Es verdad, pero la práctica ayuda. Yo tengo grabaciones de hace muchos años que nada, era un groove medio cangüeco. Ahora me parece que está un poco más centrado.

Tiene relación con la música negra, porque el tango no es de mucho groove.

No, guarda, no tiene ese groove, pero el paso y la cadencia son muy profundos. El que arrastra bien, arrastra bien, otros hacen “pum pum pum”, que es como hacerse la...

Los brasileños llevan el groove en la sangre.

Tienen mucha gracia. La melodía es fantástica, y la armonía, cómo la usan. ¿Cuántos estilos hay en la música brasileña? No tengo ni idea. Yo viajaba con Geraldo Azevedo y otros músicos nordestinos, y entre ellos hacían apuestas: “¿Y este ritmo de dónde es?”, decían el nombre, y otro contestaba: “No, de Maranhão”, “no, de Recife”. Es infinito. Samba carioca, samba paulista... Son trazos muy fuertes, te llenan el corazón.
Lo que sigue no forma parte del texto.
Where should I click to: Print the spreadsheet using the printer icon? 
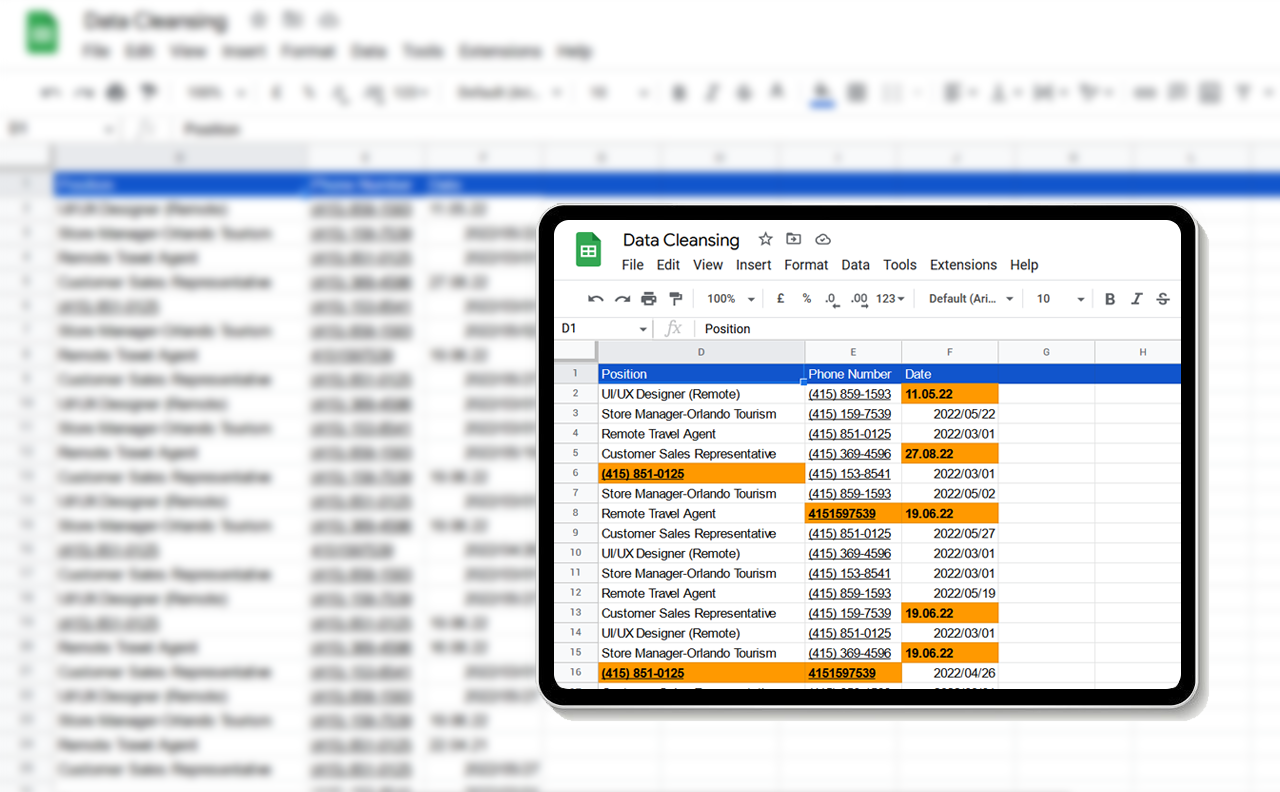[649, 299]
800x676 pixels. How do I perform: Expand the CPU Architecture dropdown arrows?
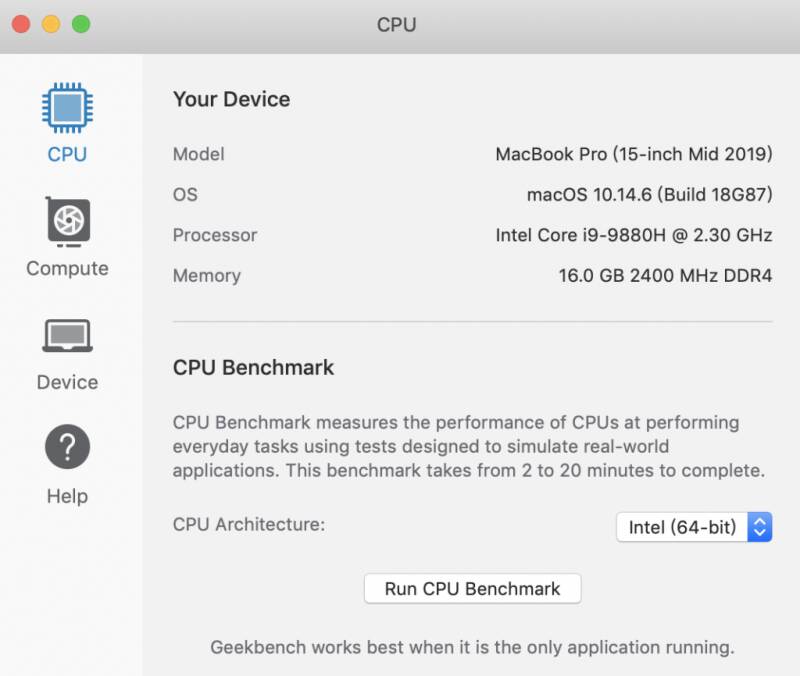[x=760, y=527]
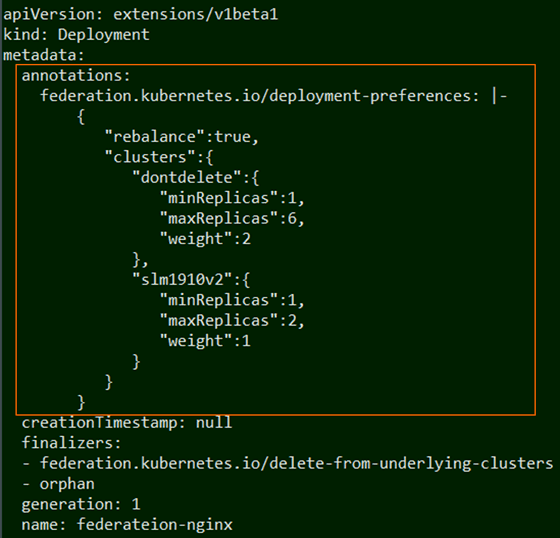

¿Alguna vez hiciste algo que no fuera música? ¿Trabajaste de otra cosa?

Sí, de fotógrafo, mandadero con la moto, limpiador de restaurantes y mecánico. Pero era otra era. Hoy en día levanto un capó y sólo reconozco la batería. En Estados Unidos compré un [Volkswagen] Fusca por 300 dólares y tuve un problema con el motor, entonces, ya le entré a ver cómo era. Compraba motores que estaban rotos, por 13 dólares, y sacaba lo que tenía que sacar. Practiqué un poco con autos. Armaba motores con pedazos de otros. Trabajé como mecánico acá en la calle Médanos [hoy Javier Barrios Amorín].

Supongo que ya viste el documental. ¿Qué te pareció?

Sí. Yo hubiera mostrado más a los músicos, lo que consigue el grupo en sí. Hay poco de eso. Los locos me dijeron: “Pero no es de ahora”. Lo hacen con mucho cariño, no les voy a decir ni en pedo que cambien esto o lo otro, y ni sabría qué cambiar.

¿Descubriste algo nuevo por lo que dicen los entrevistados sobre vos?

No. Fijate que cuando le preguntan a una persona, la ponen en un aprieto. Nadie va a decir “Hugo Fattoruso es un culorroto”. Eso no va a ir en la película. Va a ir el que dijo “pa, loco, toca como la gran puta”.